To just get something going, run the workflow in WCM:

wcm = gaia.load_yaml('../../resources/test/wcm/wcm.processes.yaml')
flow.merge('wcm', wcm)

You will also need to launch some sisyphus workers. To do that:

flow.launch(['sisyphus-0', 'sisyphus-1'])

Launch more if you want : ) Give each a unique key. They will deallocate after 5 minutes of inactivity.

command

Commands are the base level operations that can be run, and generally map on to command line programs invoked from a given docker container. Once defined, a command can be invoked any number of times with a new set of vars, inputs and outputs.

If you call this method with an empty array or no array, it will return all commands currently registered for the named workflow.

flow.command('biostream')
# [{'key': 'ls', 'image': 'ubuntu', ...}, ...]

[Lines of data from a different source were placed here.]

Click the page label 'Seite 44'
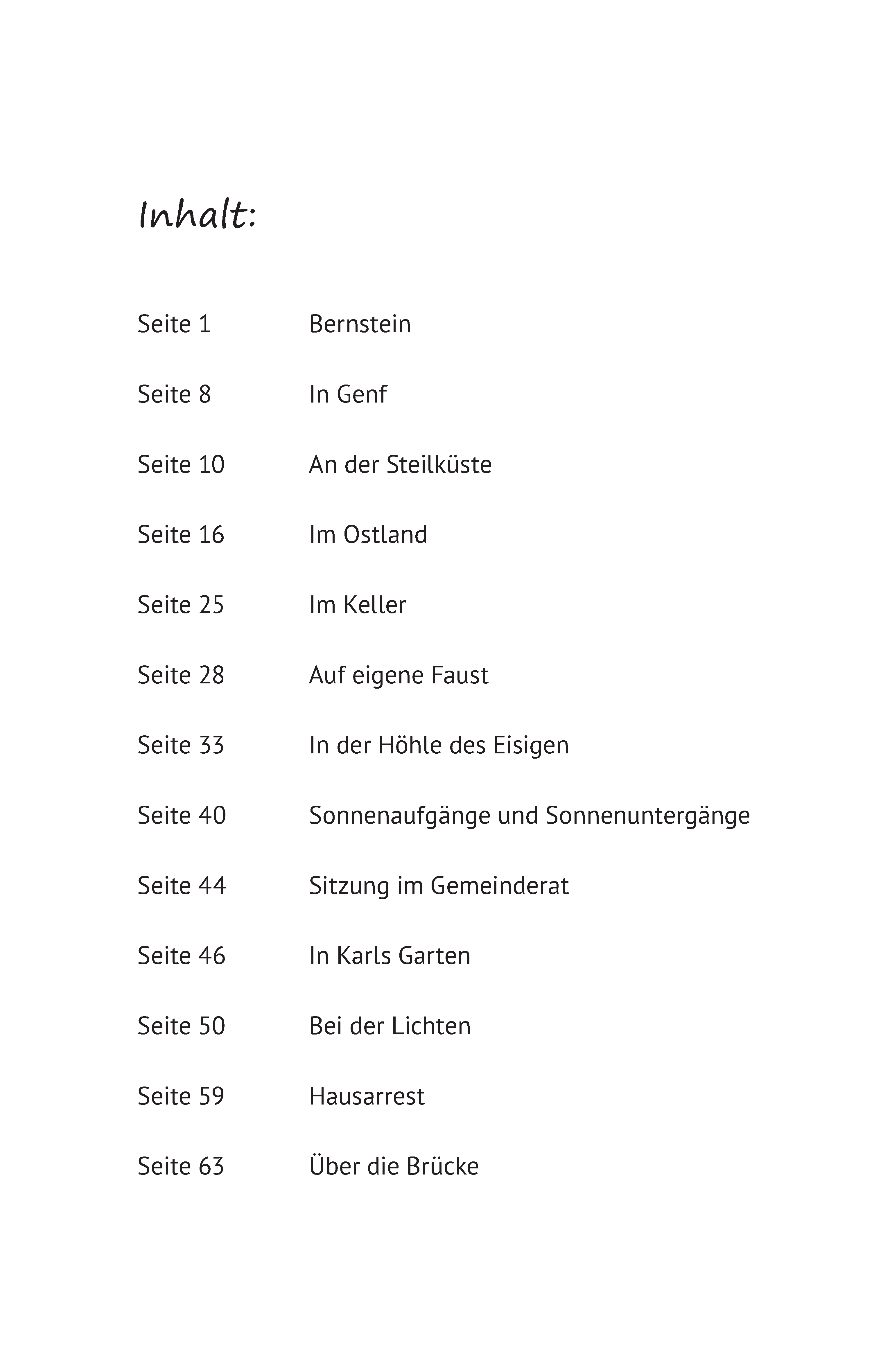892x1372 pixels. [182, 886]
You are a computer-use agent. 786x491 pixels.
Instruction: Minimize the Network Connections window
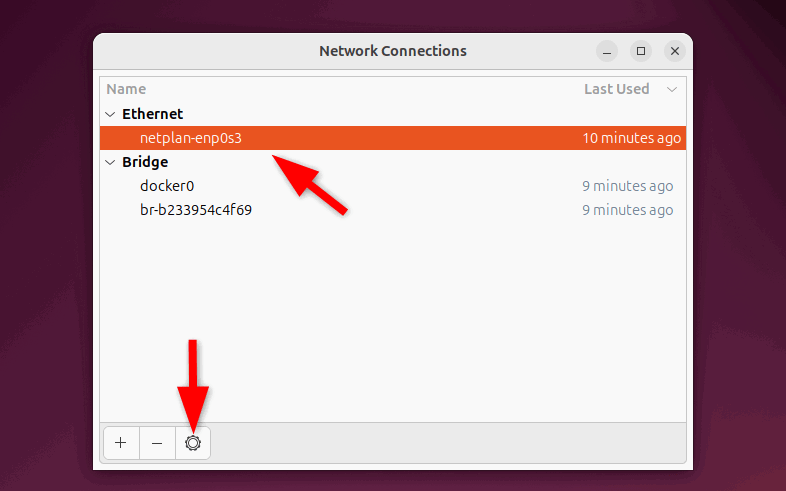point(608,51)
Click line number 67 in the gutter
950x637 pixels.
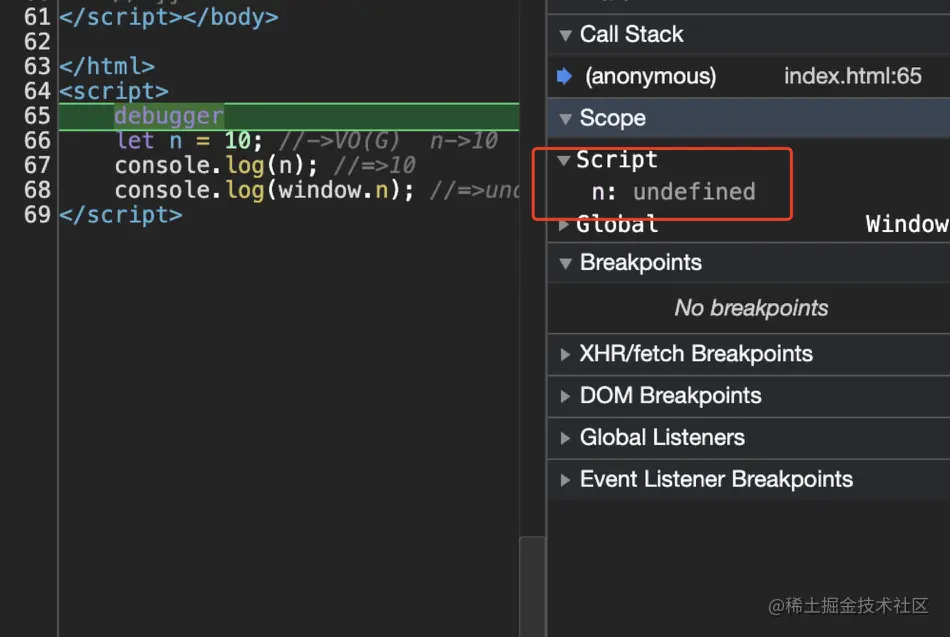point(37,165)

All commands are in the Gaia command format and contain the following keys:

  • key - name of command
  • image - docker image containing command
  • command - array containing elements of command to be run
  • inputs - map of keys to local paths in the docker image where input files will be placed
  • outputs - map of keys to local paths where output files are expected to appear once the command has been run
  • vars - map of keys to string variables that will be provided on invocation

They may also have an optional stdout key which specifies what path to place stdout output (so that stdout can be used as one of the outputs of the command).

If this method is called with an array populated with command entries it will merge this set of commands into the global set and update any commands that may already be present, triggering the recomputation of any processes that refer to the updated command.

merge

Once some commands exist in the system you can start merging in processes in order to trigger computation. Every process refers to a command registered in the system, and defines the relevant vars, inputs and outputs to pass to the command. Inputs and outputs refer to paths in the data store, while vars are strings that are passed directly as values and can be spliced into various parts of the invocation.

Processes are partitioned by namespaces which are entirely encapsulated from one another. Each namespace represents its own data space with its own set of keys and values. Every method besides command is relative to the provided namespace, while commands are available to the entire system.

To call this method, provide a namespace key and an array of process entries:

flow.merge('biostream', [{'key': 'ls-home', 'command': 'ls', 'inputs': {...}, ...}, ...])

Each process entry has the following keys:

  • key - unique identifier for process
  • command - reference to which command in the system is being invoked
  • inputs - map of input keys defined by the command to keys in the data store where the inputs will come from
  • outputs - map of output keys from the command to keys in the data store where the output will be placed after successfully completing the command
  • vars - map of var keys to values the var will take. If this is an array it will create a process for each element in the array with the given value for the var

If this is a process with a key that hasn't been seen before, it will create the process entry and trigger the computation of outputs if the required inputs are available in the data store. If the key of the process being merged already exists in the namespace, that process will be updated and recomputed, along with all processes that depend on outputs from the updated process in that namespace.

trigger

The trigger method simply triggers the computation in the provided namespace if it is not already running:

flow.trigger('biostream')

halt

The 'halt' method is the inverse of the 'trigger' method. It will immediately cancel all running tasks and stop the computation in the given namespace:

flow.halt('biostream')

status

The status method provides information about a given namespace. There is a lot of information available, and it is partitioned into four keys:

  • state - a single string representing the state of the overall namespace. Possible values are 'initialized', 'running', 'complete', 'halted' and 'error'.
  • flow - contains a representation of the defined processes in the namespace as a bipartite graph: process and data. There are two keys, process and data which represent the two halves of this bipartite graph. Each entry has a from field containing keys it is dependent on and a to field containing all keys dependent on it.
  • data - contains a map of data keys to their current status (either missing or complete)
  • tasks - contains information about each task run through the configured executor. This will largely be executor dependent
flow.status('biostream')

expire

The expire method accepts a namespace and a list of keys of either processes or data, and recomputes each key and every process that depends on any of the given keys.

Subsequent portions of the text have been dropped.